The main difference from the FLSA is the addition of “reasonably free from dirt or pollution.” Under federal standards, the location provided must be functional as a space for expressing breast milk and without the health and sanitary concerns that a typical bathroom presents. It is currently unknown whether this added language imposes a stricter standard on Nevada employers. A few other states, such as Maine and New Mexico, use similar language, specifying that the room must be “clean.” Although there is bound to be disagreement over this subjective standard, you should use reasonable discretion when considering the state of the lactation space, ensuring that this location is regularly cleaned and maintained.
Under the FLSA, while employers do not need to provide compensated break time, they must do so if they already provide paid break time to other employees. The new Nevada law requires compensation for the break time if it is required under a collective bargaining agreement between a private employer and an employee organization.
A private employer who violates the new law is guilty of a misdemeanor, subject to a civil penalty of $5,000 per violation from the Labor Commissioner.
Similar to the FLSA, employers with fewer than 50 employees are not subject to these requirements if they would impose an undue hardship on the employer, considering the size, financial resources, nature, and structure of the business of the employer. The Nevada law provides two additional exemptions. First, the Department of Corrections is exempt from these requirements. Second, employers who qualify as contractors under NRS Chapter 624 are not subject to this law.
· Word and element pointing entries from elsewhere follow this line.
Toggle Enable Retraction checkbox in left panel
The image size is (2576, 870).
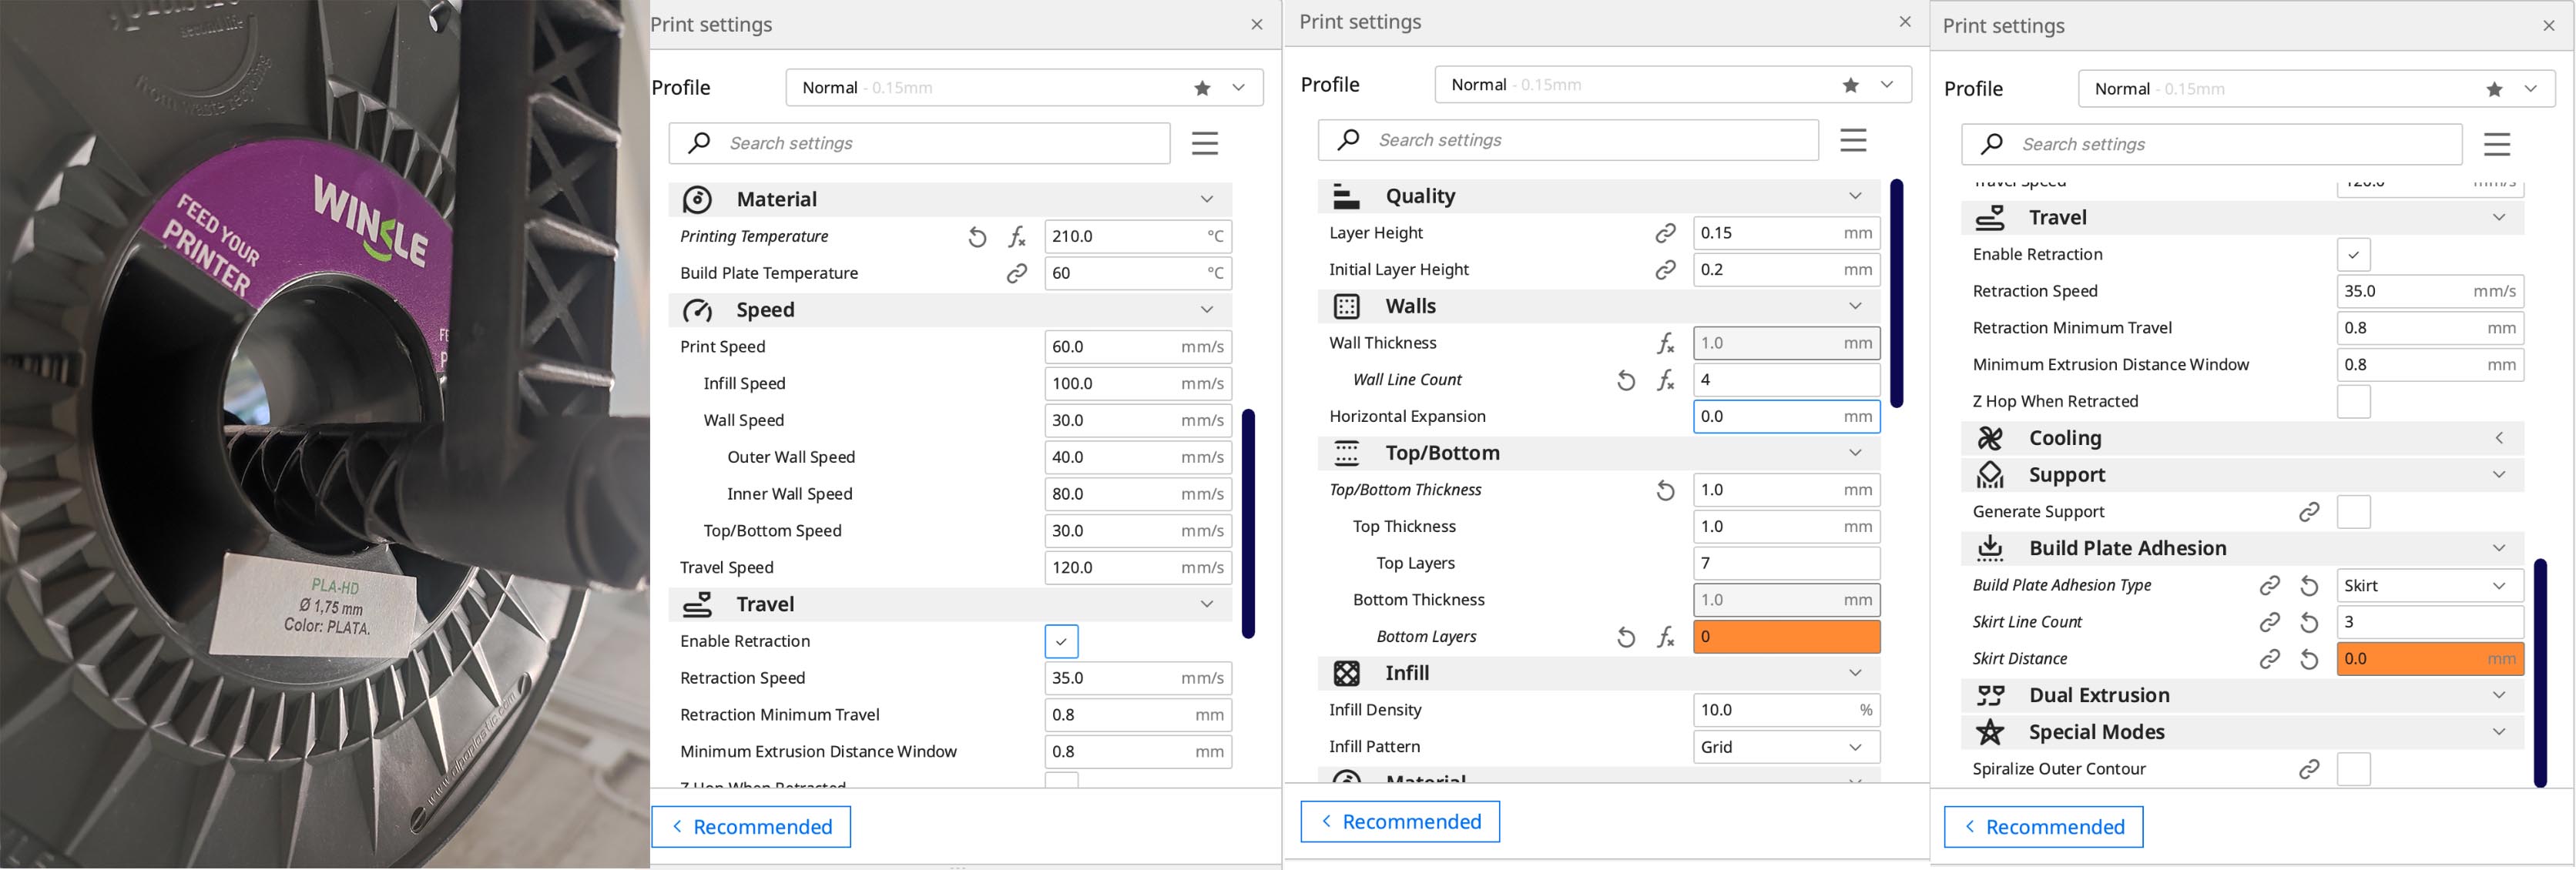click(x=1060, y=641)
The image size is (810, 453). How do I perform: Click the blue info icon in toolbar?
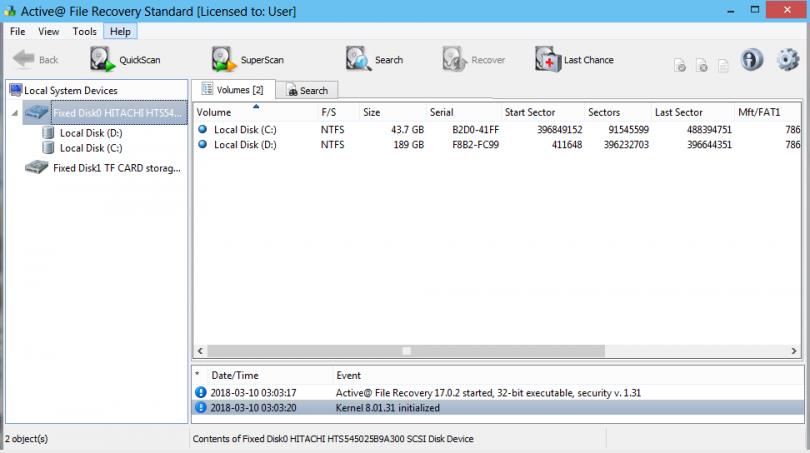click(751, 60)
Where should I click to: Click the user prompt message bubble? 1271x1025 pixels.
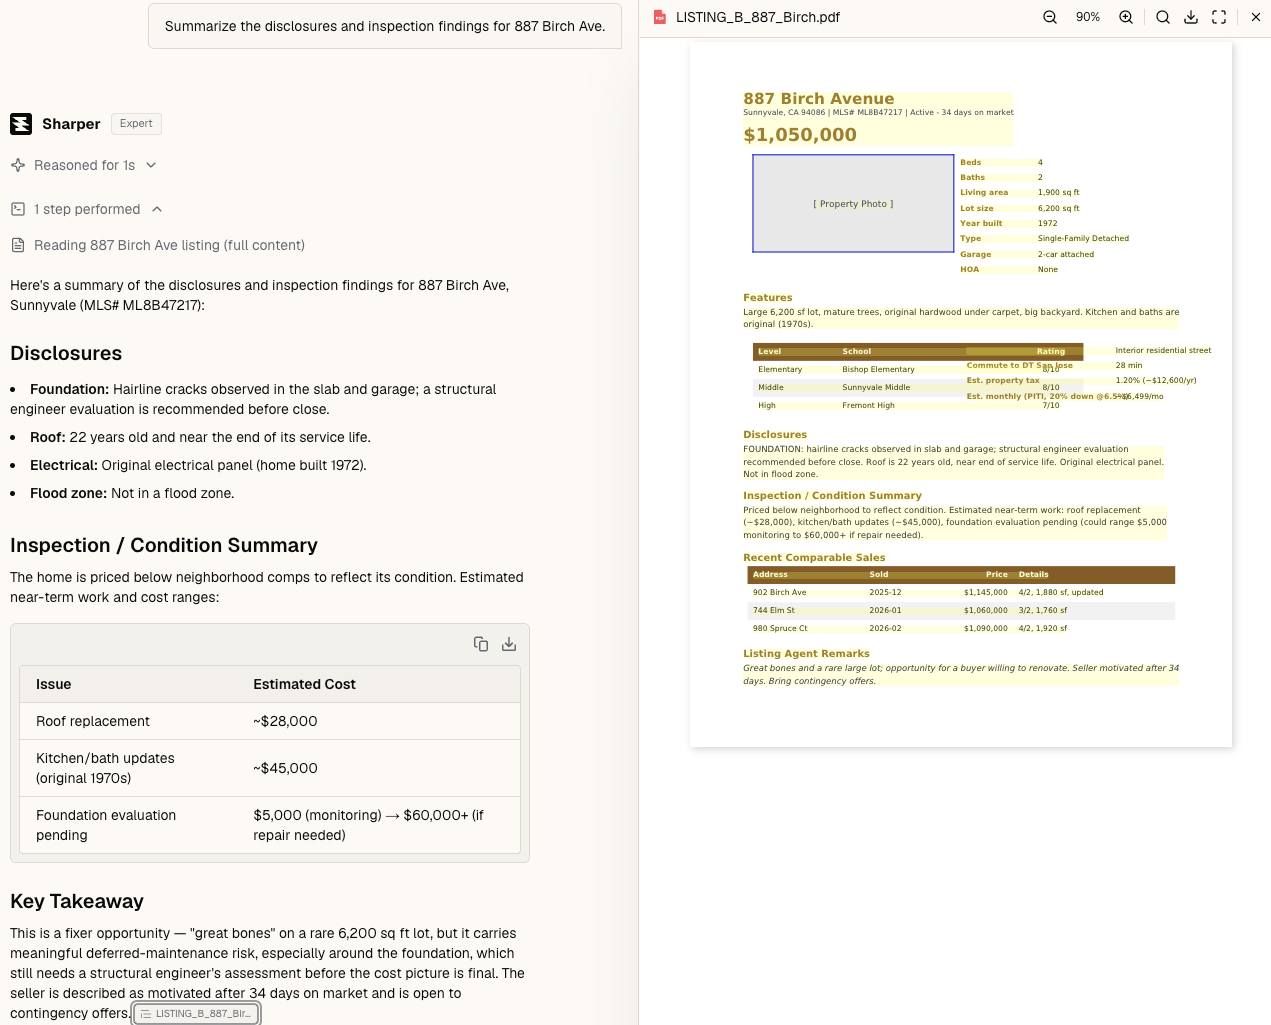385,26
In particular, contractors do not need to fulfill these requirements if the employee works at a construction job site located over three miles from the employer’s regular place of business.
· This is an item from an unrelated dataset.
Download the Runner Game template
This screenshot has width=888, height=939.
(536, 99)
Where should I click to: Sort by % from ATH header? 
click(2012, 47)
If an employer determines that complying with this law will cause an undue hardship, considering the size, financial resources, nature, and structure of the business, the employer may meet with the employee to agree upon a reasonable alternative. If the parties cannot reach an agreement, the employer may require the employee to accept a reasonable alternative selected by the employer.
Although this is an option under the Nevada law, there is no equivalent found under the federal law, which means that employers who must adhere to the FLSA cannot rely on this option to minimize their duty to employees. Thus, an employer who complies with the Nevada law by requiring the employee to accept a reasonable alternative may still be in violation of the FLSA if it is ultimately determined that the employer’s alternative is not “reasonable” enough.
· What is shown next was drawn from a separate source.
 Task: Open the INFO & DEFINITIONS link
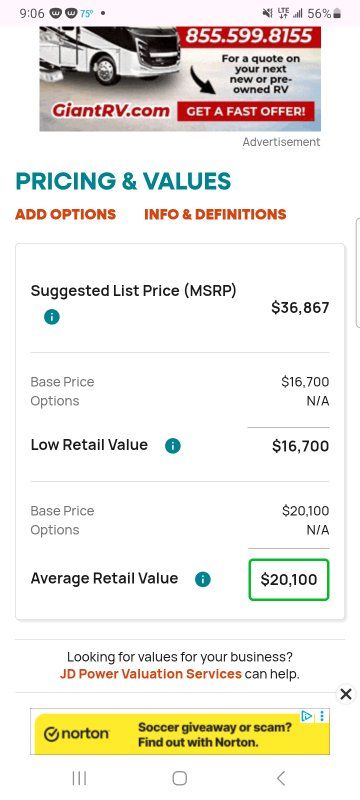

This option applies to both private and public employers in Nevada. However, for public employers, there is an additional provision that allows a public employee to appeal the employer’s decision, as detailed below.
Complaint Process for Public Employees
Public employees in Nevada can file a complaint against a public employer for violations of the law, including a public employer’s decision to provide a reasonable alternative. Under this law, the Local Government Employee-Management Relations Board (EMRB) must create an expedited procedure to resolve the complaint. The EMRB will soon create and make available a form that an employee can use to file a complaint, and authorize the EMRB Commissioner to resolve the complaint without referring the matter to the EMRB if necessary. The agency can also establish an expedited timeline for issuing a decision, and take any other action necessary to ensure the complaint is reviewed in a timely manner.
This law took effect on July 1, 2017. Although the FLSA is already in place, you should review your policies and handbooks to ensure they comply with both federal and state standards for lactation breaks. In particular, you should consider how numerous factors will affect what constitutes a “reasonable” break time. The U.S. Department of Labor anticipates that the mere act of lactation takes 15 to 20 minutes, and encourages employers to keep an open line of communication with the employee to develop shared expectations.
You can minimize the amount of time your employees take for these breaks by controlling such factors as: the location of the lactation space; the time it takes for an employee to walk to and from the lactation space; the wait, if any, an employee experiences before using the lactation space; providing a pump for the employee; and providing other amenities, such as a refrigerator, sink, or running water.
Another important aspect to consider is whether there is a medical condition hindering an employee’s normal lactation process. If so, employers should be aware that other laws, such as the Americans with Disabilities Act (ADA), might also apply.